**Supplied passage:**

━━━━━━━━━━━━━━━━━━━━━━━━━━━━━━

Omurosha Shrine (御室社)

ShrineOmurosha (御室社)
DeityKushiinadahime (奇稲田姫)
Year Constructed

Omurosha is located at 5-way intersection in Kizaki. This area sits on the Omiya Plateau, sandwiched between the Arakawa and Shiba rivers. In medieval times, it was part of Kisaki Township and belonged to the Kisaki Domain during the Edo period. The “Densho” (田園簿) created in Keian 2-3 (1649-1650) mentions Kisaki Village, but in the land survey of Genroku 3 (1690), it appears as Shimokisaki (下木崎) Village, indicating that it was likely divided into separate villages during that time.

History of Omurosha
The exact founding of our shrine is unclear, but during the Edo period, it was known as Mitsumuro Myojinsha (三室明神社). In the neighboring Mitsumuro area to the east, there is Hikawa Nyonin Taijin Shrine (氷川女体社), which is said to have an ancient founding and is referred to as the female counterpart to the Hikawa Shrine in Omiya (大宮氷川神社). The Daibannya Sutra (大般若経), copied after the year Shokei 2 (1333), is passed down in the same shrine, and within it, the characters “Omuro Daimeishin” and “Omuro Nyonintai” frequently appear. Since both shrines worship the same deity, Kiinadahime (奇稲田姫), it is believed that Omurosha enshrined the Hikawa Nyonin Taijin Shrine.

━━━━━━━━━━━━━━━━━━━━━━━━━━━━━━

**Given data:**
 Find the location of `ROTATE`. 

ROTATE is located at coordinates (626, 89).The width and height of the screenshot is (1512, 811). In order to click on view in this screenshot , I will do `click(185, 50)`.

━━━━━━━━━━━━━━━━━━━━━━━━━━━━━━

**Tasks for this exercise:**
A. Translate this sentence from the Omurosha Shrine passage into Spanish: "This area sits on the Omiya Plateau, sandwiched between the Arakawa and Shiba rivers."
B. Please carry on the Omurosha Shrine passage with the next part, starting after its last sentence.
The data has no connection to the Omurosha Shrine passage.

**List of answers:**
A. Esta zona se encuentra en la meseta de Omiya, encajonada entre los ríos Arakawa y Shiba.

B.
In the section about Shimokisaki Village in the “Fudoki Kō” (geographical records), it is stated, “Mitsumuro Myojin Shrine serves as the guardian deity of the neighboring Ryouke Village.” The exact circumstances of becoming the guardian deity of the neighboring Ryouke Village are unclear, but the existing temizuya (stone basin for ritual purification) within our shrine precincts, dated to Tenpo 2 (1831), bears the names of residents from Shimokisaki Village, as well as those from Ryouke Village and Konayama-zaki in Mitsumuro Village. Incidentally, our village also revered the Takahō Myojin Shrine (currently Adachi Shrine) in Kamikisaki Village as its guardian deity, along with four other neighboring villages.

In the Meiji era, our shrine was renamed Goshiki Shrine and became a village shrine.